Der Berg der Liebe Unger Der Berg der Liebe.
Europäische Frauen­mystik.
Herausgegeben und ein­ge­lei­tet von Helga Unger.
Verlag Herder 1991, 280 Sei­ten
ISBN 3-451-21407-5

Es herrschte Unruhe im Chris­ten­tum des 12. und der fol­gen­den Jahr­hun­der­te. Der Klerus fühl­te sich durch di­ver­se Be­we­gun­gen aus dem Volk und den niederen Rän­gen der Kirche in seinem Selbst­ver­ständ­nis in Frage ge­stellt. Kritisiert wurde vor allem der Pomp und der mora­lische Verfall, Aus­schwei­fun­gen jeglicher Art, Pos­ten­scha­cher und so manches mehr. Das einfache Volk, aber auch Teile des Adels, sehnte sich nach der Er­fül­lung der christlichen Urprinzipien, Laien und ein­fache Mönche zo­gen durch die Länder und pro­pa­gier­ten ein Leben in Armut und Be­schei­den­heit. Auch viele Frau­en schlossen sich diesen Be­we­gun­gen an, und es bil­de­ten sich Gemeinschaften (die Be­gi­nen z.B.), in denen Frauen zusammen wohnten, zu­sam­men arbeiteten und sich der Betreuung der Armen und Kran­ken widmeten unter dem freiwilligen Gelübde von Ar­mut und Keusch­heit.

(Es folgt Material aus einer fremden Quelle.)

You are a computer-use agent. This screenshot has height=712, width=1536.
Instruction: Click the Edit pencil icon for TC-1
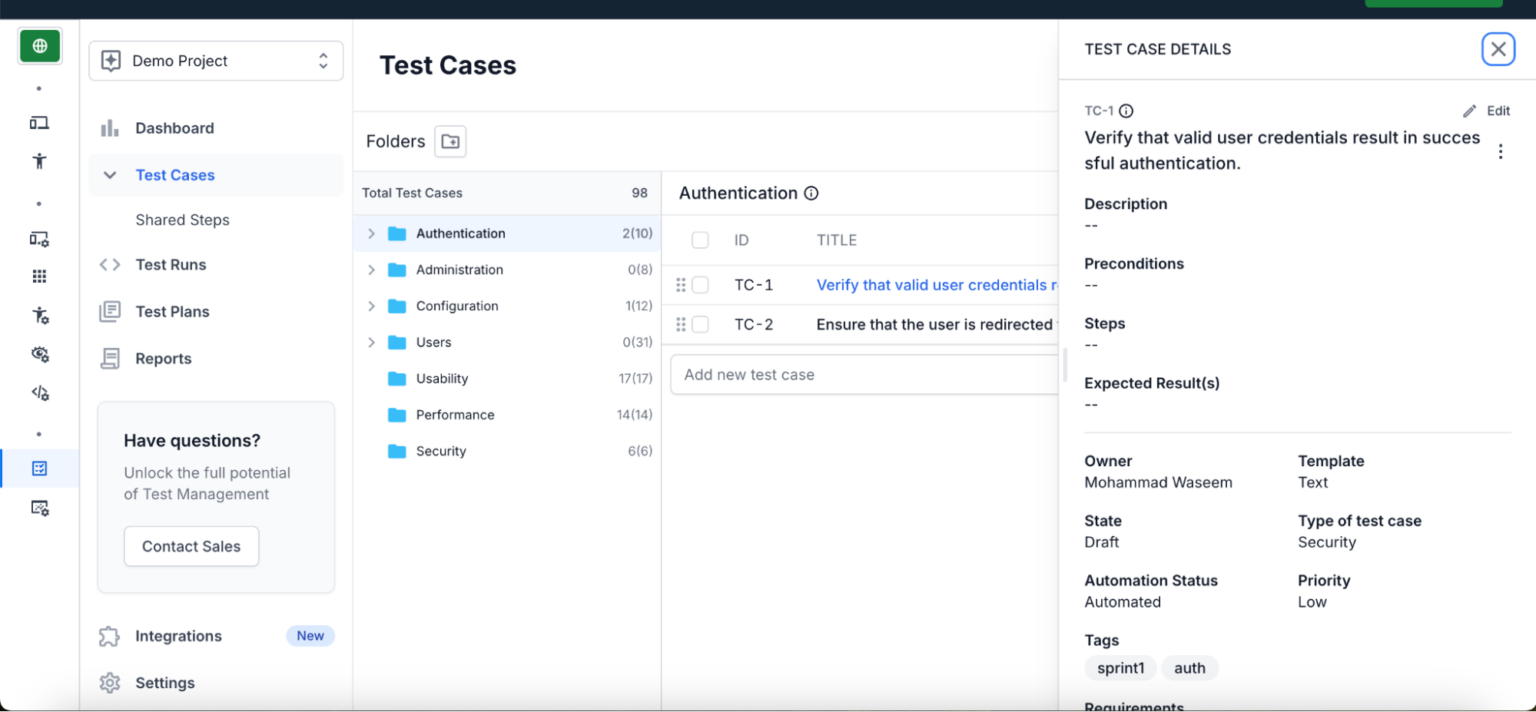[x=1469, y=111]

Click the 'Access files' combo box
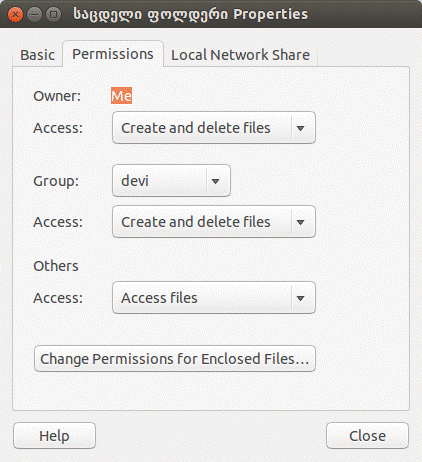[214, 298]
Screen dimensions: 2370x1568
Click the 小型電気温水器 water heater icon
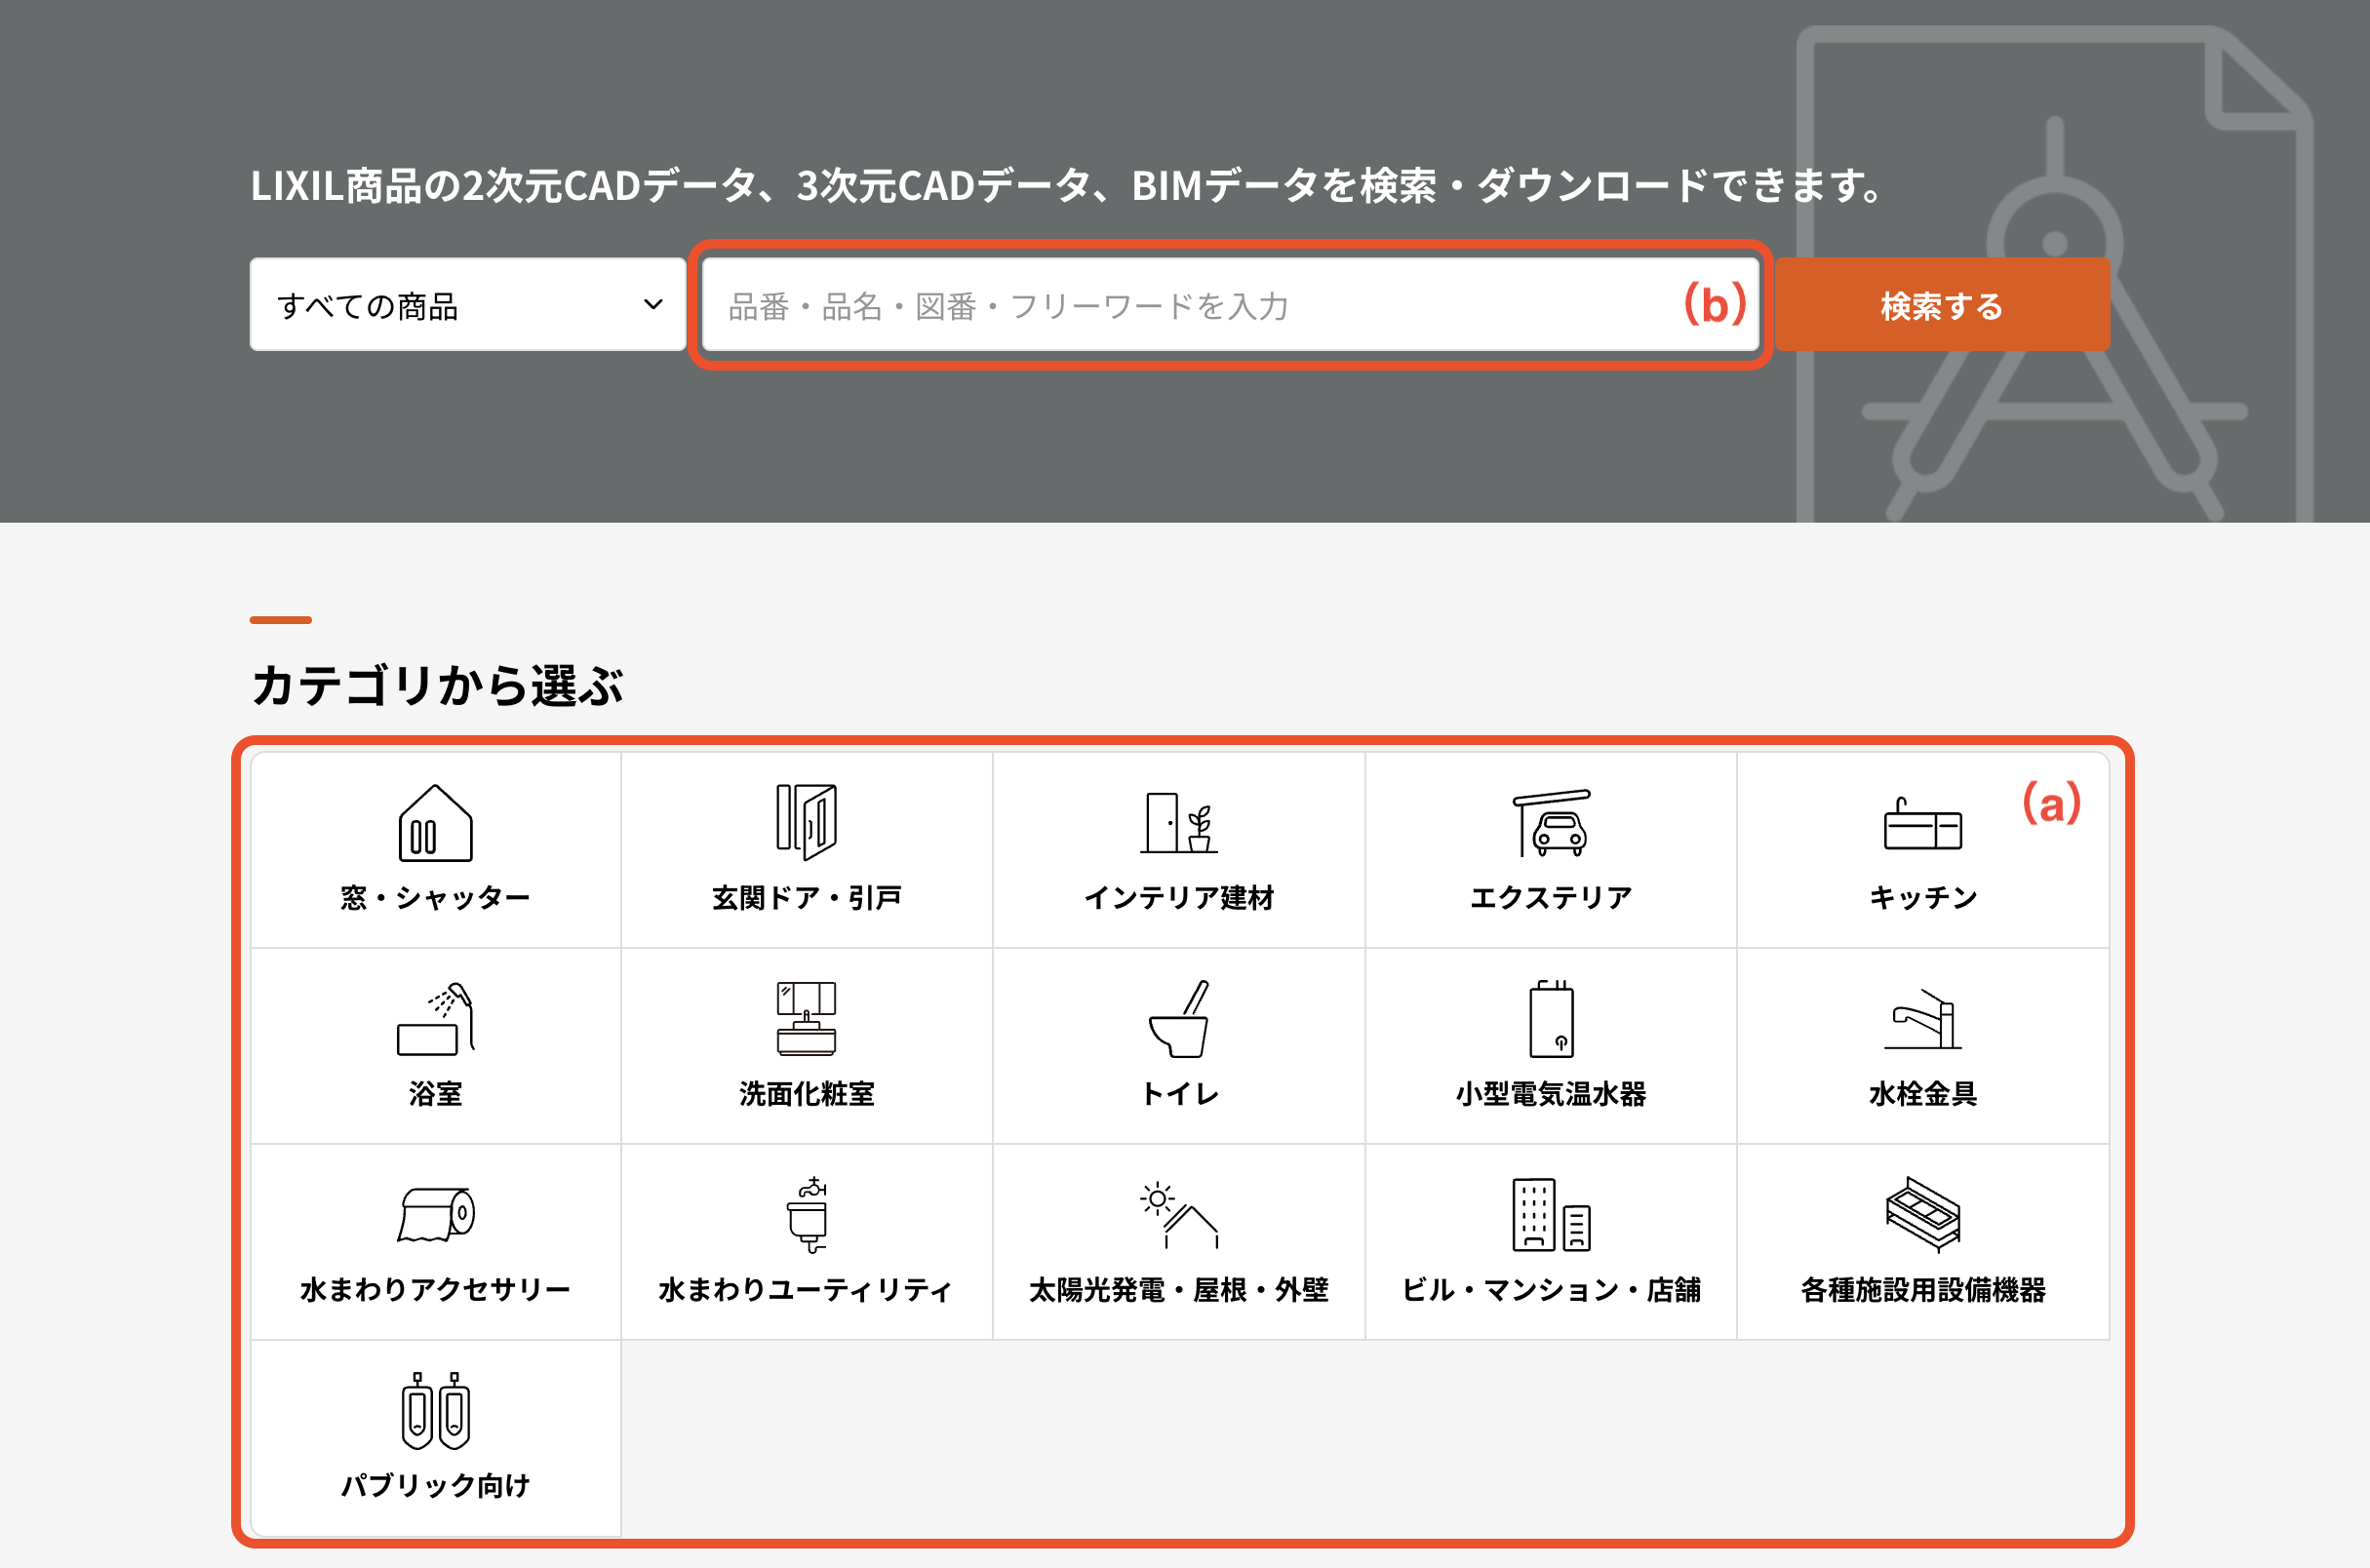pyautogui.click(x=1551, y=1019)
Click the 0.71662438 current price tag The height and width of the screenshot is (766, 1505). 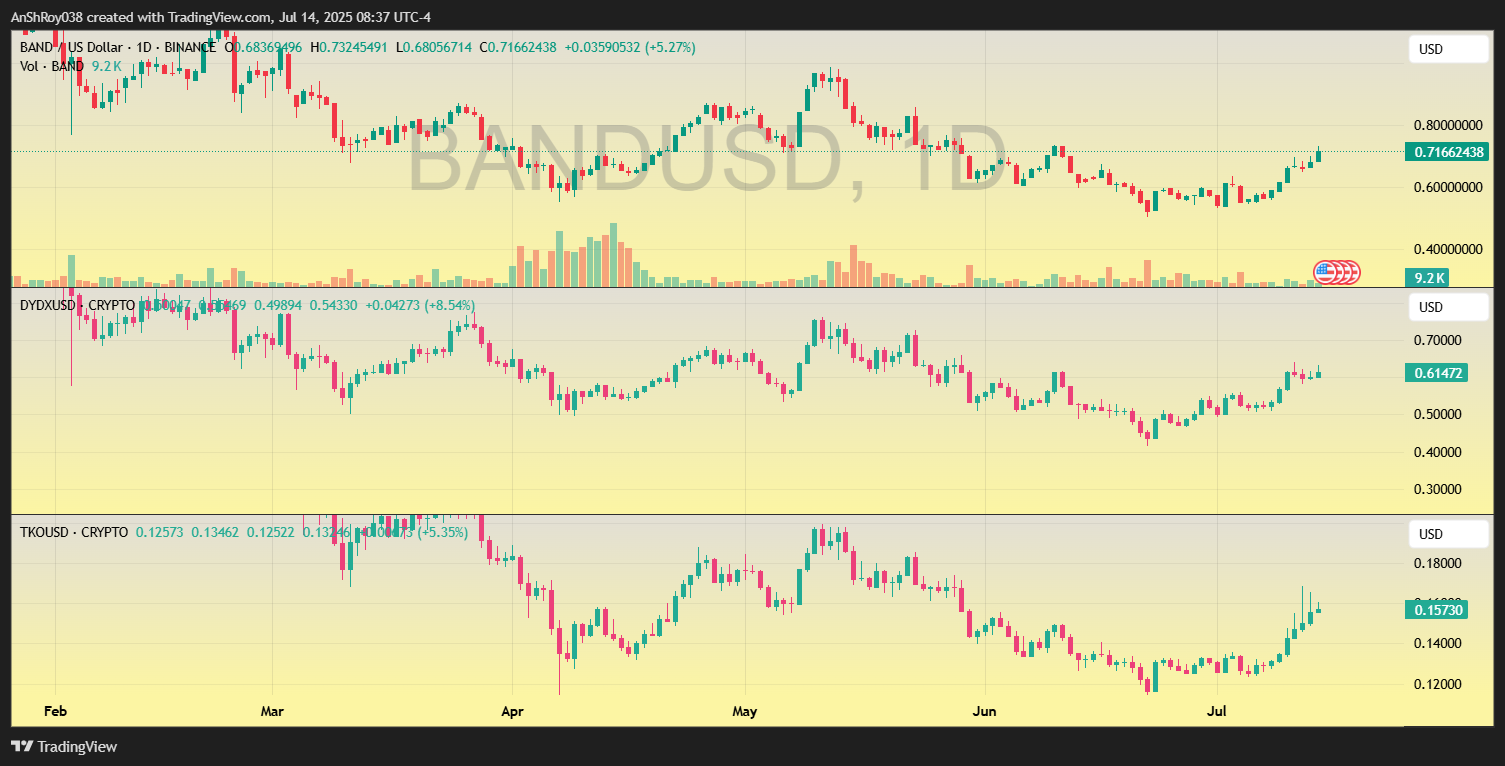click(1448, 152)
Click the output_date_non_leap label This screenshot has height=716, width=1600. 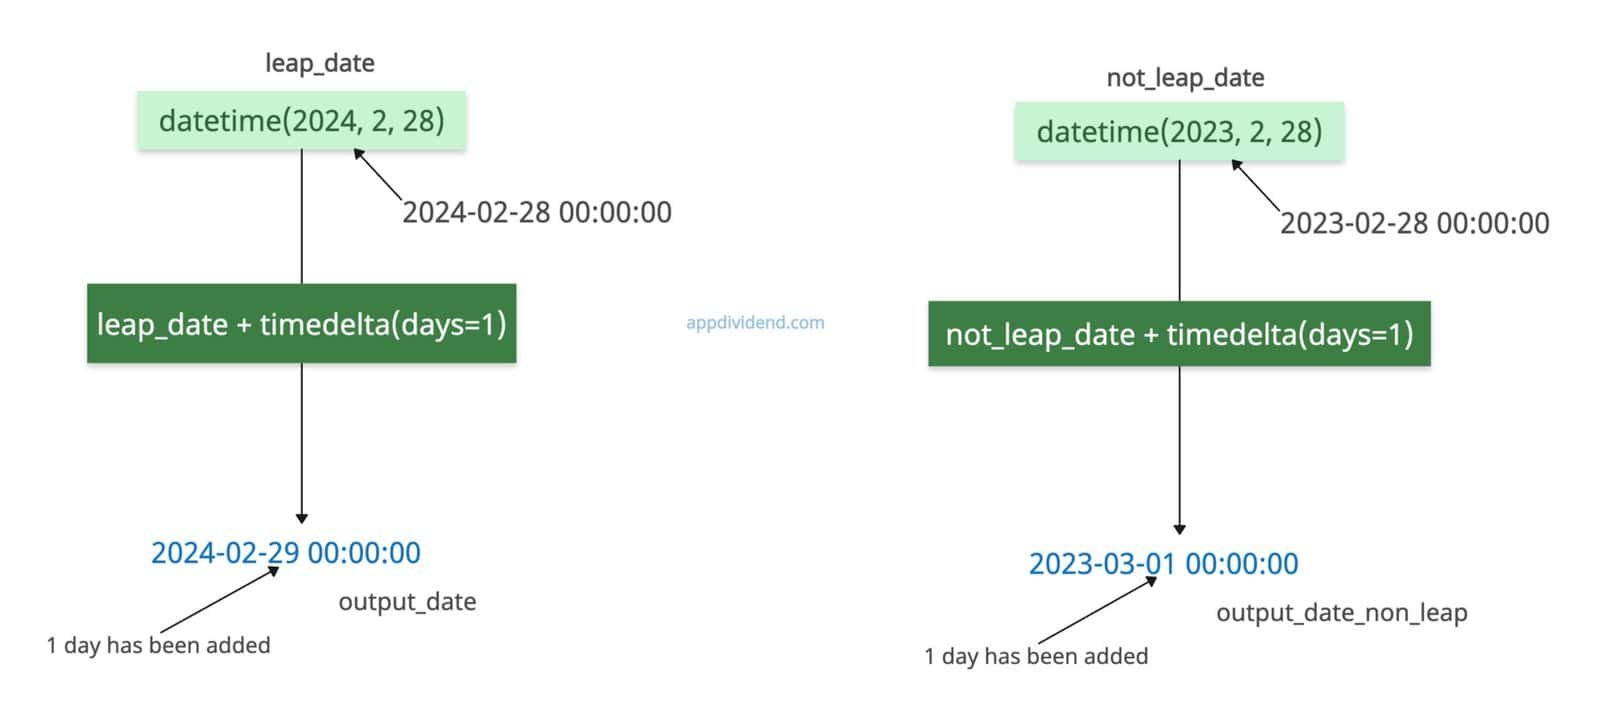point(1341,613)
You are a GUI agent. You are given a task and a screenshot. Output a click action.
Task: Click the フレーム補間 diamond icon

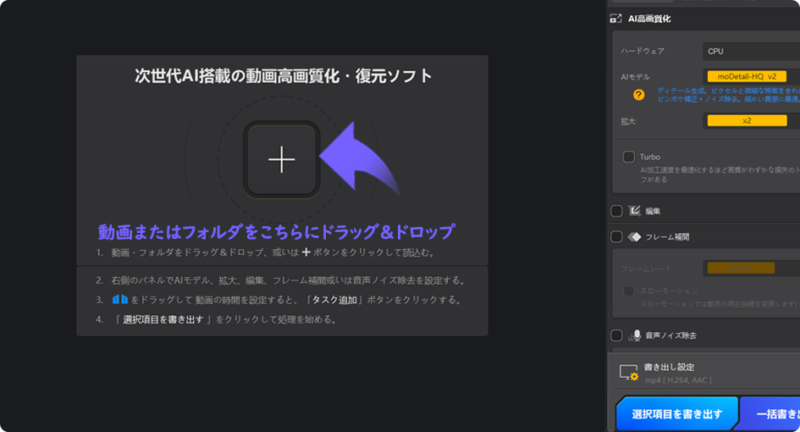(634, 237)
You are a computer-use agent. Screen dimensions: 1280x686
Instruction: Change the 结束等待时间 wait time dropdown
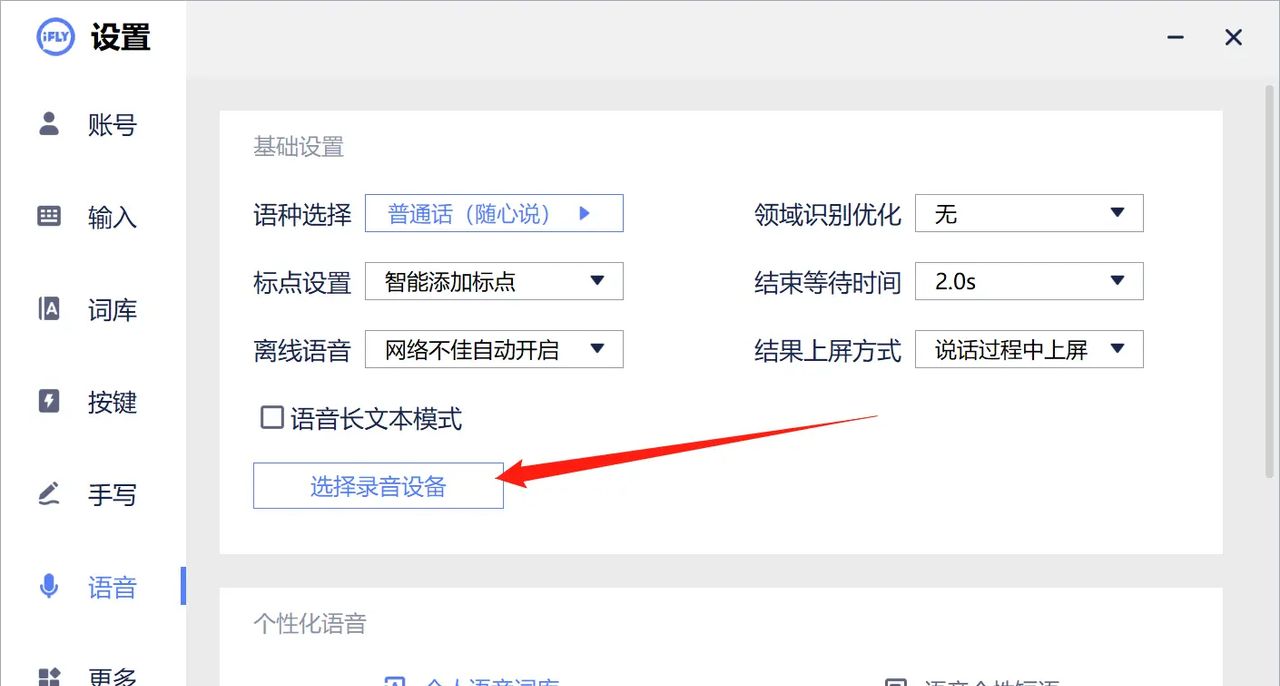[1029, 281]
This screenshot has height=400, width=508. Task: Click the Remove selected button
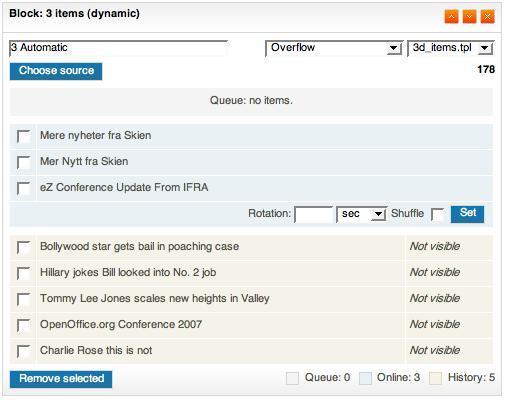coord(61,379)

Aus diesem Milieu entwickelte sich ein Selbst­verständnis, aus dem heraus Frauen die re­li­giö­sen Schriften in ihren je­wei­li­gen Lan­des­spra­chen lasen und interpretierten, und immer wie­der gab es Per­sön­lich­kei­ten, die ihre Auslegung der Leh­re öf­fent­lich ver­kün­de­ten. Die Kir­che bemühte sich um eine Ka­na­li­sie­rung dieser Be­we­gun­gen, in­dem sie ein­zel­ne Grup­pen an be­reits be­ste­hen­de Orden anzubinden versuchte, andere der Hä­re­sie bezichtigte und ent­spre­chend verfolgte.

Helga Unger hat 5 Frauen aus die­ser Epoche aus­ge­wählt, die ihr durch ihre mys­tischen Er­leb­nis­se und Ver­kündigungen als exem­pla­risch für die Viel­falt des Phänomens er­schei­nen: Ha­de­wijch (lebte im 13. Jahr­hun­dert in Brabant), Mecht­hild von Mag­de­burg (ca 1207 bis 1282), Margarete Porete (ca. 1250 bis 1310), Birgitta von Schweden (1303 bis 1373) und Ka­tha­ri­na von Siena (1347 bis 1380).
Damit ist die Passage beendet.